> [Extrait du document]
━━━━━━

Cela fait près de vingt ans que je m’intéresse aux sujets de l’anxiété climatique, de la mélancolie face à la destruction de la planète, ces concepts développés entre autres par le sociologue français Bruno Latour. J’ai également été marquée par des penseurs indigènes tels que Davi Kopenawa. Je ne suis pas une personne indigène, il était donc fondamental pour moi d’impliquer des personnes indigènes dans le processus de création du film. Mes recherches m’ont amenée à faire la connaissance de Francy Baniwa, une anthropologue passionnante. A l’époque où je l’ai rencontrée, elle était en train de retraduire des textes sur les cosmologies indigènes, qui jusqu’ici n’avaient été traduits que par des Blancs.

━━━━━━

> [Données fournies]
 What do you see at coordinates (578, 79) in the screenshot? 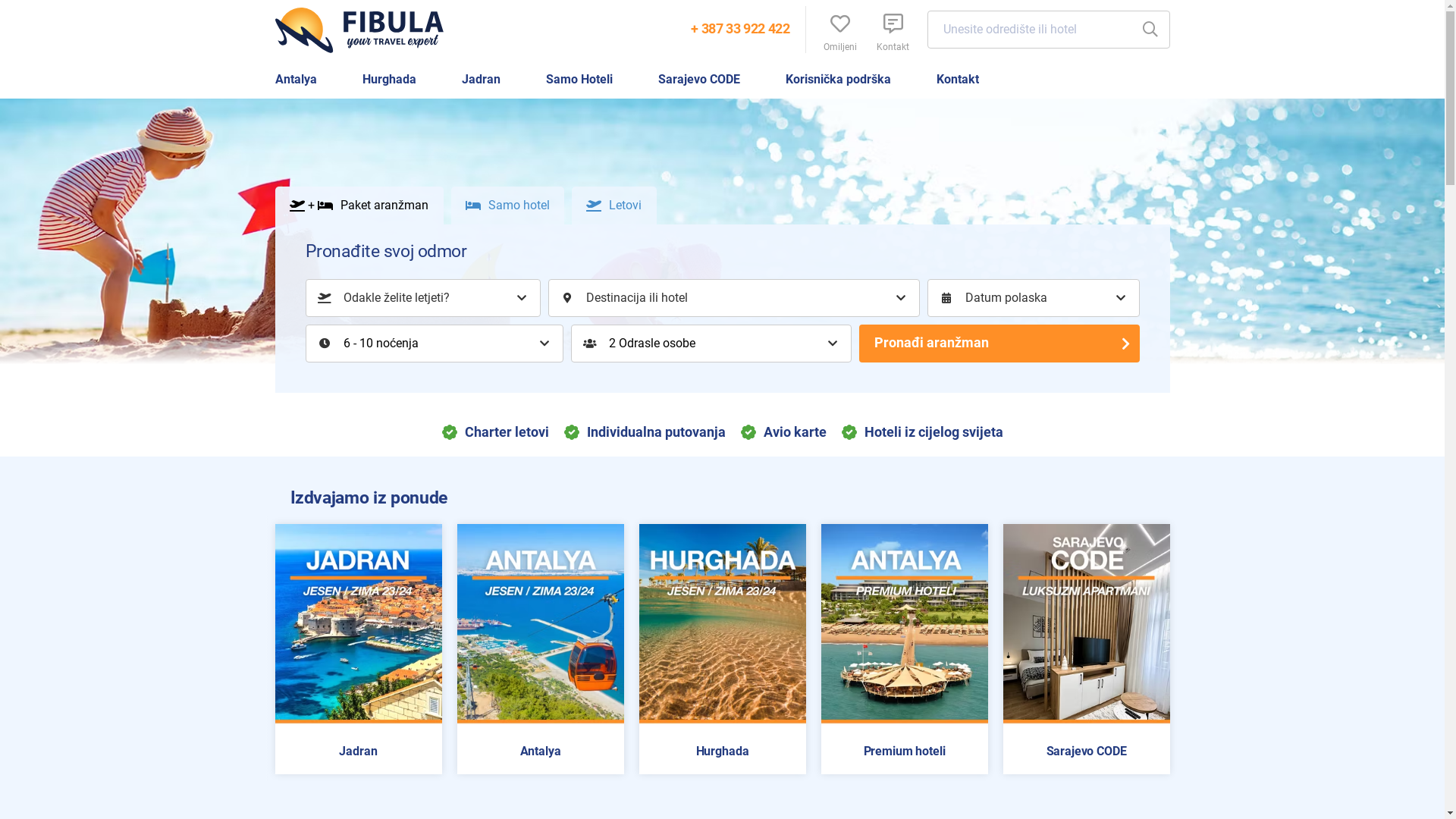
I see `'Samo Hoteli'` at bounding box center [578, 79].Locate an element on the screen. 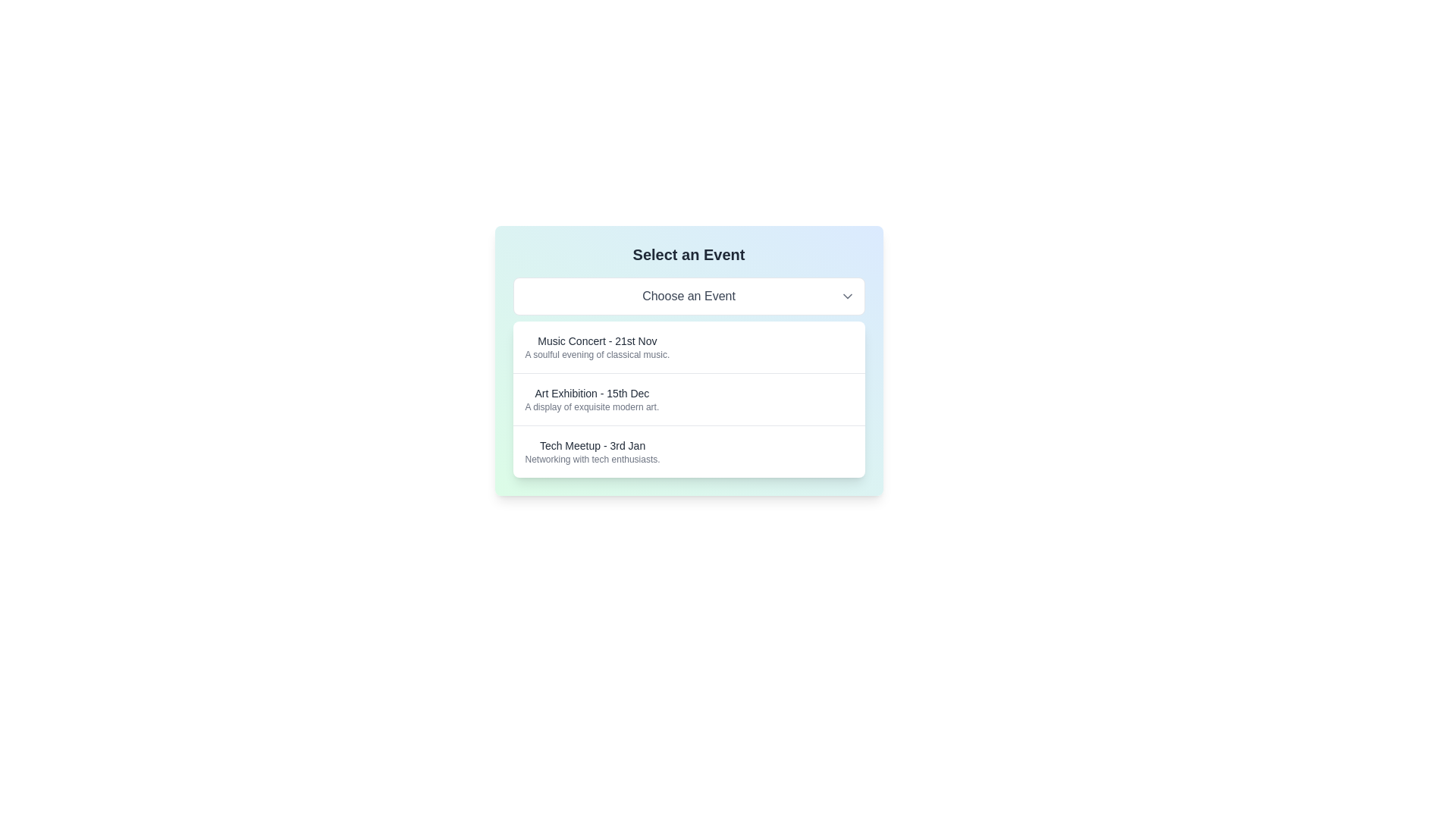  text content of the second line under the title 'Music Concert - 21st Nov.' within the selection dropdown menu under the 'Select an Event' label is located at coordinates (596, 354).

━━━━━━

> [Consigne] Rédigez la suite de l'extrait sur la création du film et la rencontre avec Francy Baniwa, s'il vous plaît, en partant de sa dernière phrase. Les données constituent un contenu distinct, sans rapport avec l'extrait.

> [Réponse]
La phrase « l’avenir doit être rêvé » est une leçon fondamentale que j’ai apprise directement chez Davi Kopenawa. Cela vient de son célèbre livre La Chute du ciel, dont La Quinzaine des cinéastes a justement sélectionné une adaptation cette année. Cet ouvrage a eu une importance fondamentale dans notre projet, et à plus d’un titre. Kopenawa explique que les Indigènes rêvent de façon radicalement différente que les Occidentaux. Pour les cultures amérindiennes, le rêve est indissociable de la vie réelle. Les rêves sont aussi réels que la réalité, et ont beaucoup de choses à nous apprendre. Selon lui, les Blancs ne savent plus rêver à autre chose que des objets car ils sont obsédés par le monde matériel, et l’unique porte de sortie de cet enfer autodestructeur qui ruine la planète, c’est justement de réapprendre à rêver. Il faut rêver à un avenir alternatif afin que celui-ci puisse advenir. J’envisage d’ailleurs ce film comme un travail collectif de rêverie. Nous étions quatre femmes à la création du film, Tati Bond, Francy Baniwa, Nara Normande et moi-même, et nous avons rêvé ensemble.



Qui sont vos cinéastes de prédilection, ou qui vous inspirent le plus ?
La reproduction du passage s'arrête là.